Par Manon Quinti, avec The Guardian, le 28.03.2014 à 17h07 (mis à jour le 28.03.2014 à 18h00) Liberté d'expression

De grands écrivains mobilisés contre le blocage de Twitter en Turquie

Salman Rushdie, Alberto Manguel, Günter Grass, Elfriede Jelinek, Orhan Pamuk, Margaret Atwood et d’autres se sont joints à l’appel du PEN Club contre le black-out des réseaux sociaux par le gouvernement Erdogan.

Des écrivains influents ont ajouté leurs noms à une lettre ouverte du PEN, l’association internationale d’écrivains, contre le blocage de Twitter et Youtube en Turquie, rapporte le site web du Guardian, le 28 mars. Le gouvernement turc a interdit l’accès au réseau social le 20 mars. Une semaine après, c’est la plate-forme Youtube qui faisait les frais de la censure d'Etat.
 
Parmi les signataires se trouvent des écrivains turcs comme Orhan Pamuk, prix Nobel de littérature 2006, et Elif Shafak. Ces deux auteurs ont par le passé été traduits devant la justice pour insulte à l’identité nationale turque”, l’un après avoir évoqué le génocide arménien dans une interview, l’autre pour son roman La bâtarde d’Istanbul (Phébus, 2007).
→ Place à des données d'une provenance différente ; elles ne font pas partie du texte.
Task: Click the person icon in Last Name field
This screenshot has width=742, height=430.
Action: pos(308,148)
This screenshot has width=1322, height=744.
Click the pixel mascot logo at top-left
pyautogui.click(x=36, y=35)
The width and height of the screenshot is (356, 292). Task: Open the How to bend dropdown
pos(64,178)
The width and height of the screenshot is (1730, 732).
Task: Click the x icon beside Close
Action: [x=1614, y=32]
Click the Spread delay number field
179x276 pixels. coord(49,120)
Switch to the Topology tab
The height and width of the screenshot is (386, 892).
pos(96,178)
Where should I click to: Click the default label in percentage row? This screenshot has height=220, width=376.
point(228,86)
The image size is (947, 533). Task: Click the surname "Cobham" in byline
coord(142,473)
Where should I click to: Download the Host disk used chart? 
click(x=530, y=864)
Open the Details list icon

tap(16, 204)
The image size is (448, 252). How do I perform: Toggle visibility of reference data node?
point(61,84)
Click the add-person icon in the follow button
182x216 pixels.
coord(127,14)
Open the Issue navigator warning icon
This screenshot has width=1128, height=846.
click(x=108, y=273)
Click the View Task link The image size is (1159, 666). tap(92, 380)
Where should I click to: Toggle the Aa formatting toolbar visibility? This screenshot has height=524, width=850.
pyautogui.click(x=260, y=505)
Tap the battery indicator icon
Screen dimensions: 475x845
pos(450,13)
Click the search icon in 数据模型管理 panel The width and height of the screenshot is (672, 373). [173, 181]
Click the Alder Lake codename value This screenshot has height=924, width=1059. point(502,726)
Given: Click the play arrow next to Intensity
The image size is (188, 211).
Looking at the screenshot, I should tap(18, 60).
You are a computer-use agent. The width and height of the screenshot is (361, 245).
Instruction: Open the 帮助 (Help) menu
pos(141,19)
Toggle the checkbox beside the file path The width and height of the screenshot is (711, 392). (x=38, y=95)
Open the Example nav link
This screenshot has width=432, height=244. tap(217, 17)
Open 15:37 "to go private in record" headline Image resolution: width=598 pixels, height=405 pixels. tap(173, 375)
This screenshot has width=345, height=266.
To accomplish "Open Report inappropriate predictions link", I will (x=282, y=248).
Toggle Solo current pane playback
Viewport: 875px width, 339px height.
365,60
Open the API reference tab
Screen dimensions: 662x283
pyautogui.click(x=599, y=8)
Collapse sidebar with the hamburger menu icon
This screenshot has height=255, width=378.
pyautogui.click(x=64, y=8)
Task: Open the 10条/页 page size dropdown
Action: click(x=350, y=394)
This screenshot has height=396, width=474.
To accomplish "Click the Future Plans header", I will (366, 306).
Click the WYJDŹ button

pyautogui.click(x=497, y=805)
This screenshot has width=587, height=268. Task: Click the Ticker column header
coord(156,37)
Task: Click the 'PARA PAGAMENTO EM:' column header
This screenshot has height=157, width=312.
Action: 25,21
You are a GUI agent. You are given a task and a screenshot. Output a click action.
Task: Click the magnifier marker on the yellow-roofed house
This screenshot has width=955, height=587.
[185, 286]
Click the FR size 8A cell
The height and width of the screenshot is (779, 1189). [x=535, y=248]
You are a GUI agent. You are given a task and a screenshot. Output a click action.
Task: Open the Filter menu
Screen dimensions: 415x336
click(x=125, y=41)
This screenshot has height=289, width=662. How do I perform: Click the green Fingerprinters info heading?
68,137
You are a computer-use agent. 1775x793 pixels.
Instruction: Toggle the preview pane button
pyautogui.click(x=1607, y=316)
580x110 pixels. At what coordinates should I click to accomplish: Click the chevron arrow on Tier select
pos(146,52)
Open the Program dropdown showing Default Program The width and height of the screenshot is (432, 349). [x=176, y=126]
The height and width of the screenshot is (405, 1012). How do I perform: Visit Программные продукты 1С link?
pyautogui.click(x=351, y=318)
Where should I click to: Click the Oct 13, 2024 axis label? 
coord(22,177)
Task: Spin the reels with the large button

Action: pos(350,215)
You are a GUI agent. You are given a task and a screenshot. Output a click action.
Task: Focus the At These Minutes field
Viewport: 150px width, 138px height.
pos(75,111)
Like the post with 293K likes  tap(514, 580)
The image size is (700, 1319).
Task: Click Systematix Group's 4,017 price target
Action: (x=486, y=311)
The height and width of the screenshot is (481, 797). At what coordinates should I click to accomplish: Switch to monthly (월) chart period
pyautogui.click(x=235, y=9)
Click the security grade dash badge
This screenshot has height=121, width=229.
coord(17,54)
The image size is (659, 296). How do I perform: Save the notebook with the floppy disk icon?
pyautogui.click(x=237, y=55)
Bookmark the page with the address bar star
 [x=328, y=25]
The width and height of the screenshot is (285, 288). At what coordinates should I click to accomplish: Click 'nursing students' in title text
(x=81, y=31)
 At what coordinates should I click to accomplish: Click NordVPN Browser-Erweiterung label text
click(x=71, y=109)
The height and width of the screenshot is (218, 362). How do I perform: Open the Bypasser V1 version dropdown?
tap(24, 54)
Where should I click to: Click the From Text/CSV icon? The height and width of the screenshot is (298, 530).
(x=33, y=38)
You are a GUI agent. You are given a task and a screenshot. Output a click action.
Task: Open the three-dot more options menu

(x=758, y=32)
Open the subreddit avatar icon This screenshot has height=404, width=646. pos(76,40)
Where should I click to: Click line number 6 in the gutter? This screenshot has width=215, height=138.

Mais la lettre est aussi signée par des auteurs venant des quatre coins du monde: l’Anglaise Zadie Smith, l’Anglo-pakistanais Salman Rushdie, l’Allemand Günter Grass, le Britannique Salman Ruschdie, la Canadienne Margaret Atwood, le Norvégien Karl Ove Knausgaard, l’Argentin Alberto Manguel ou encore l’Autrichienne Elfriede Jelinek, prix Nobel 2004.

Dans cette lettre, ils rappellent que la Turquie est 154e dans le classement mondial 2014 de la liberté de la presse de Reporters sans frontières, et interpellent les leaders du pays: “Nous les exhortons à se rappeler que ce beau pays sera plus fort et heureux seulement quand on y appréciera le pluralisme, la diversité et la liberté des mots.” Les auteurs soulignent aussi que la décision du tribunal d’Ankara d’invalider le blocage de Twitter n'est pas suivie d'effet.

“Les leaders de la Turquie doivent comprendre que la démocratie ne consiste pas seulement à avoir une majorité de votes dans l’urne, affirme Elif Shafak sur le site du PEN. Au-delà de ça, la démocratie est une culture de la compréhension, de l’ouverture, des droits humains et de la liberté de penser pour chacun et pour tous, sans se soucier du parti pour lequel chacun vote. C’est la réalisation du cœur de la démocratie, ce qui manque cruellement à la Turquie aujourd’hui.”

Cette interdiction intervient dans un contexte politique tendu, alors que les Turcs voteront dimanche aux élections municipales. Ce scrutin s’est transformé en véritable référendum pour ou contre le Premier ministre islamo-conservateur Recep Tayyip Erdogan, après la révélation d’affaires de corruption, à partir de la mi-décembre. Pour justifier ce blocage des deux réseaux sociaux, le Premier ministre se dit l’objet d’un complot de ses ex-alliés de la confrérie du prédicateur musulman Fethullah Gülen.